About this task: For the data below, retype word for word the lines from the one containing "Task: Click the Сеты" through the one containing "Screen dimensions: 664x524"; drop the pictures.

━━━━━ Recorded data ━━━━━

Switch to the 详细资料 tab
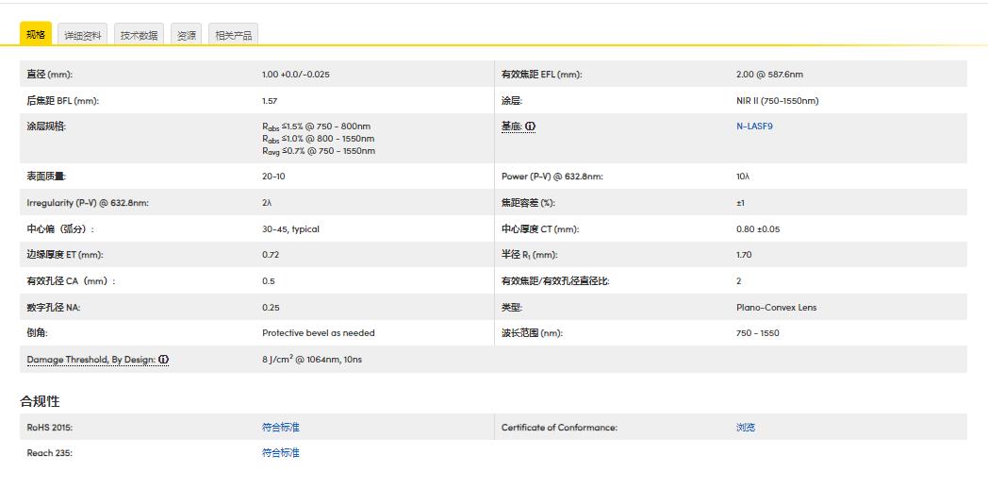 point(83,36)
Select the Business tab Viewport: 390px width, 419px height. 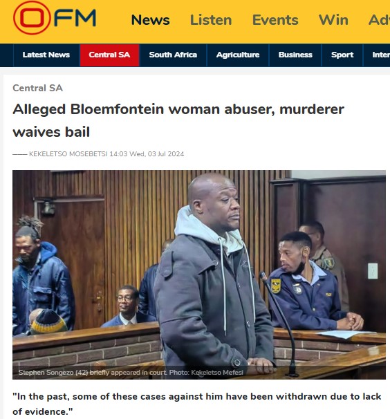click(x=295, y=55)
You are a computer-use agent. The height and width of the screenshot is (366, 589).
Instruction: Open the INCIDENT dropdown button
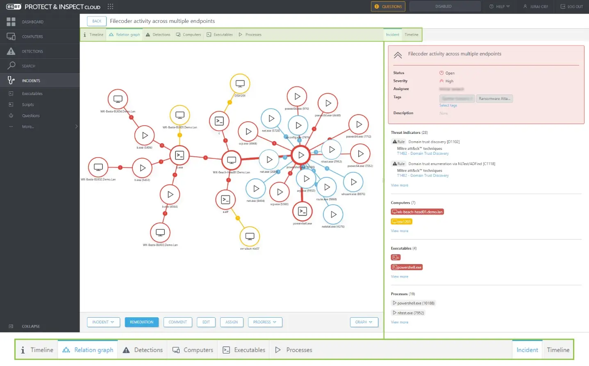tap(103, 322)
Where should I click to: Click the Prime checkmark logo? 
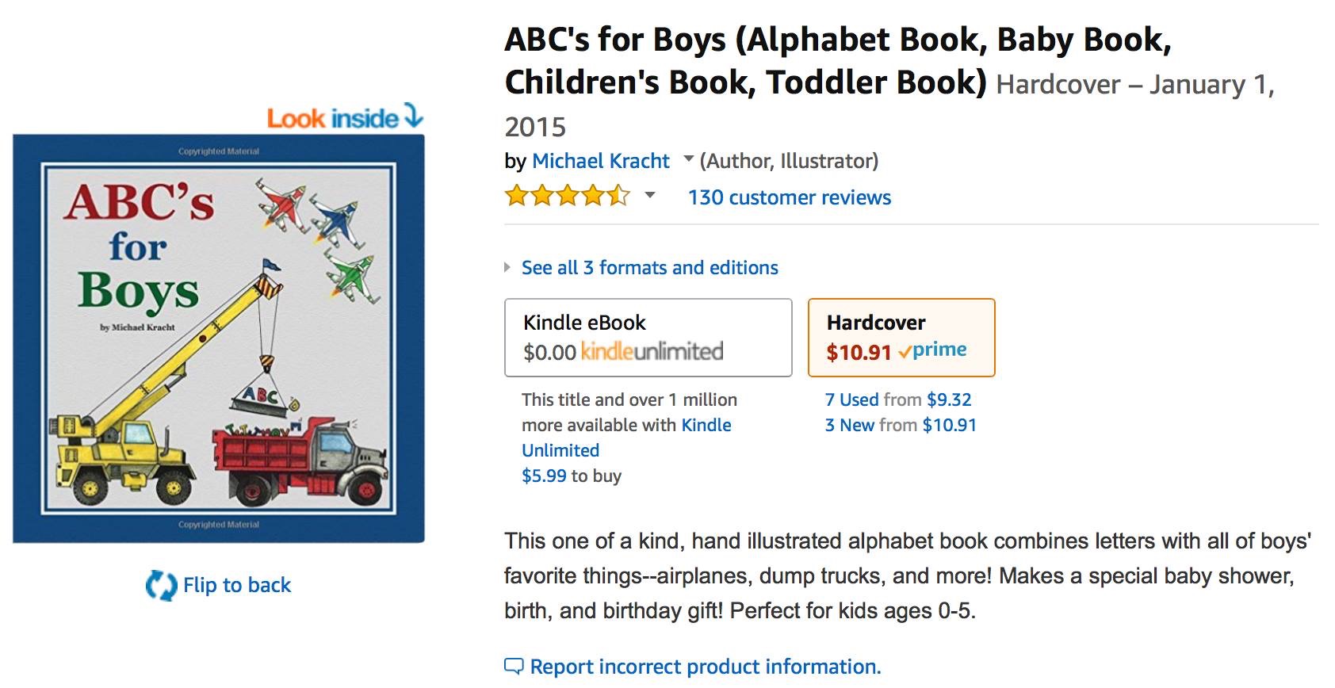pyautogui.click(x=932, y=350)
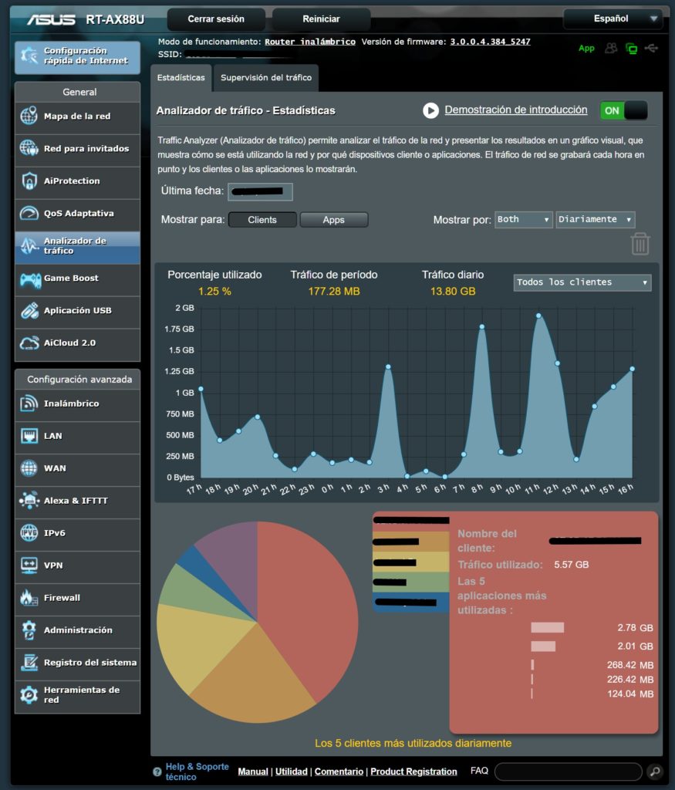Open the Español language dropdown
The height and width of the screenshot is (790, 675).
(613, 19)
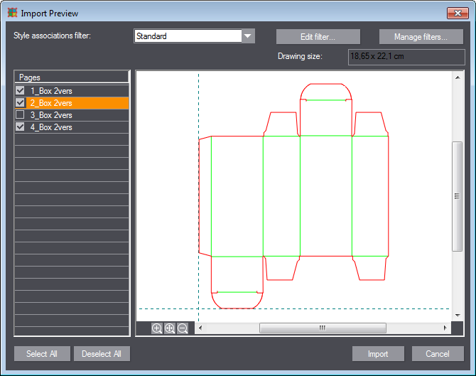The image size is (476, 376).
Task: Open Manage filters... dialog
Action: tap(421, 36)
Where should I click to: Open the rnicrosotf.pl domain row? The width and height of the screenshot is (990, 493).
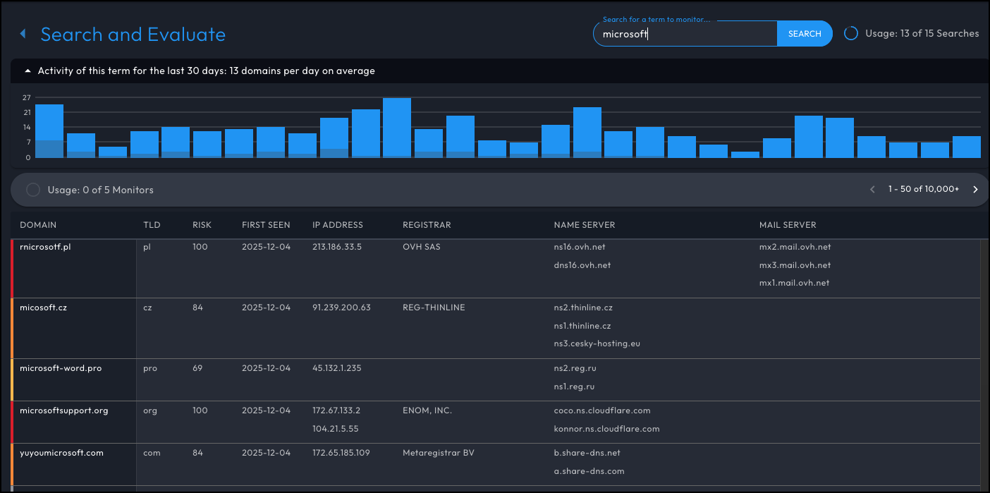(x=45, y=247)
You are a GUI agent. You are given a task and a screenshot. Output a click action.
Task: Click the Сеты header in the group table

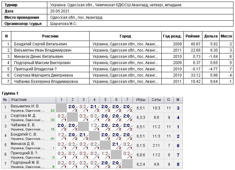click(x=156, y=100)
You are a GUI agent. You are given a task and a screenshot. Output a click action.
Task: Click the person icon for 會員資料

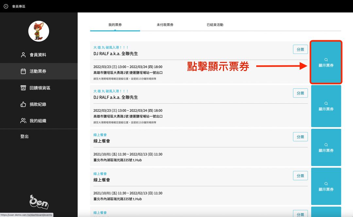click(x=23, y=55)
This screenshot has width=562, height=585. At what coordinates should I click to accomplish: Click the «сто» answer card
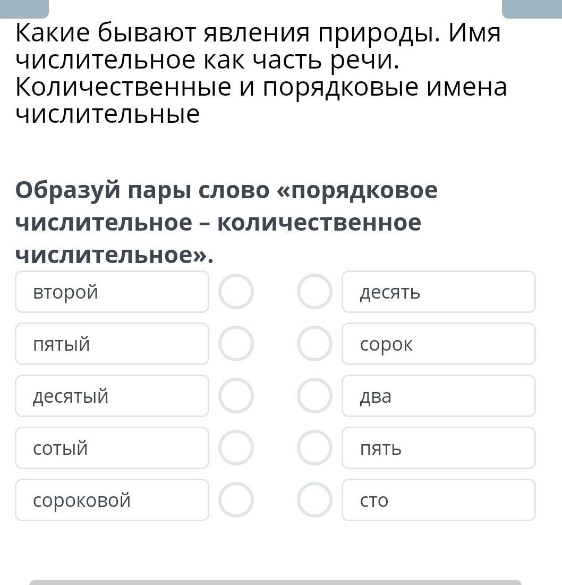coord(438,500)
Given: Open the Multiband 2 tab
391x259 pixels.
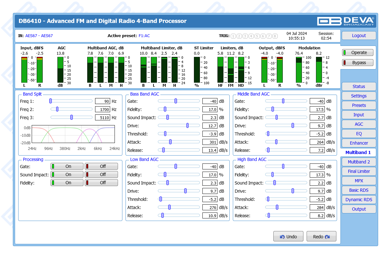Looking at the screenshot, I should pyautogui.click(x=359, y=162).
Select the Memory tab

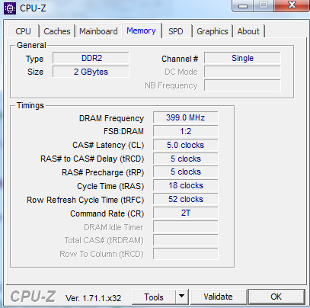[x=141, y=30]
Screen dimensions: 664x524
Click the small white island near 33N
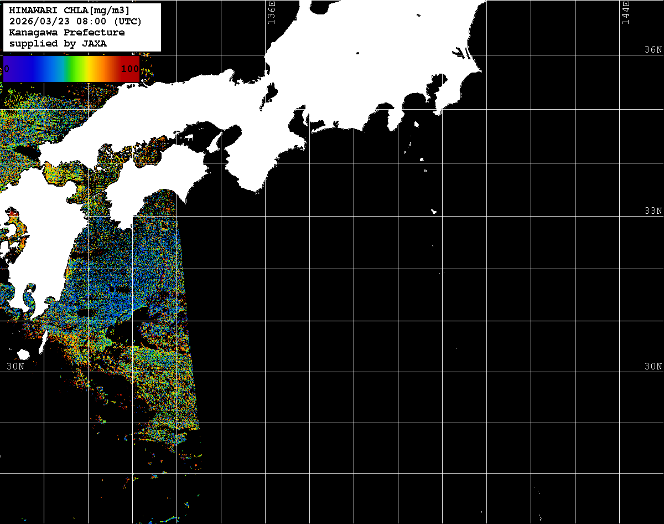(434, 211)
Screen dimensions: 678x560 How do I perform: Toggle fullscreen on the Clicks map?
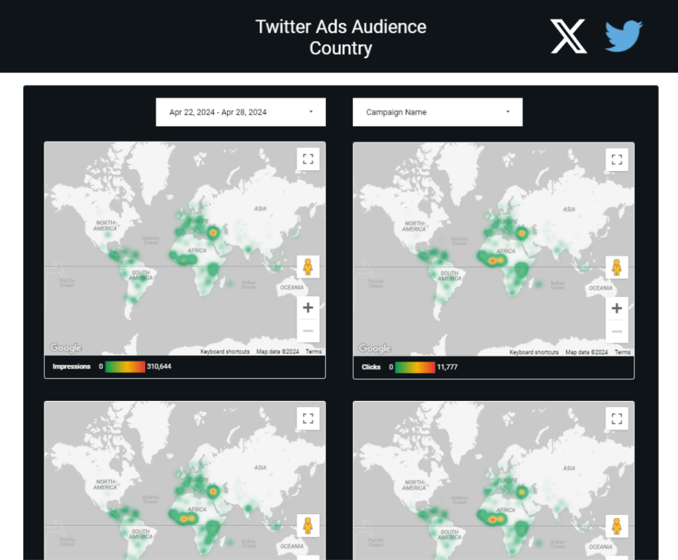click(x=616, y=159)
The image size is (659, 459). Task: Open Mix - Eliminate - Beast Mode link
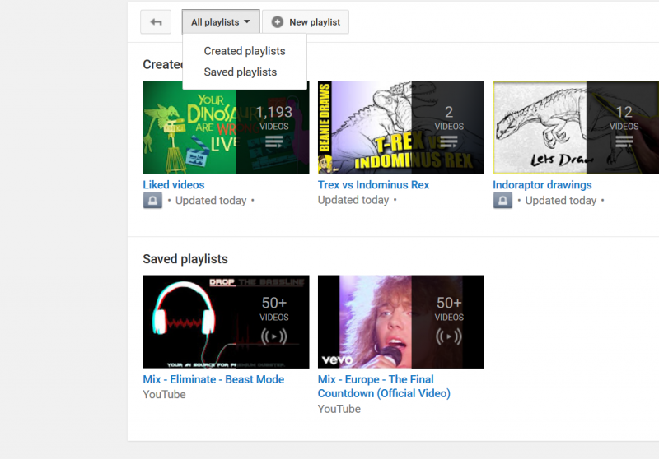pos(213,379)
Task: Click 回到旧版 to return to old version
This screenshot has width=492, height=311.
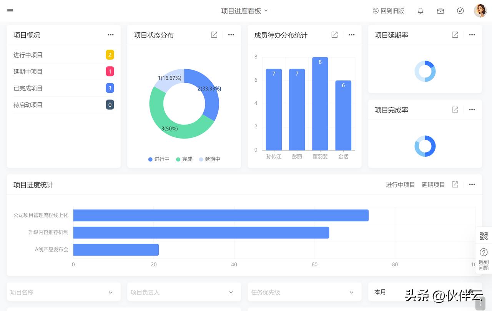Action: [388, 11]
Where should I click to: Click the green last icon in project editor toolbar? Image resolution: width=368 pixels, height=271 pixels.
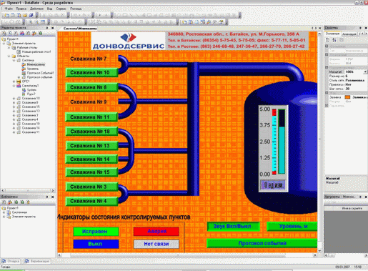(41, 33)
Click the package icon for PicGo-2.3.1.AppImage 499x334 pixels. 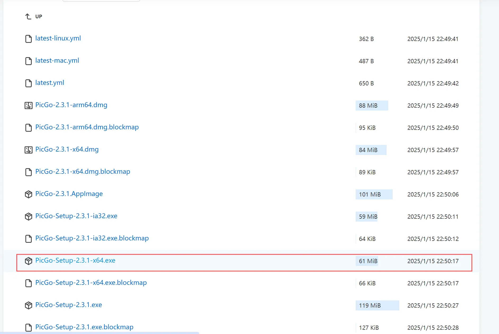[x=28, y=194]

━━━━━

Final answer:
Task: Click the Сеты header in the group table

click(x=156, y=100)
You are a GUI agent. You are given a task and a screenshot. Output a click action.
Task: Click the person icon for 會員資料

click(x=23, y=55)
This screenshot has width=562, height=585. At what coordinates should I click to accomplish: Click the «сто» answer card
coord(438,500)
Given: Open the Multiband 2 tab
391x259 pixels.
Looking at the screenshot, I should pyautogui.click(x=359, y=162).
Select the Memory tab

[x=141, y=30]
Screen dimensions: 664x524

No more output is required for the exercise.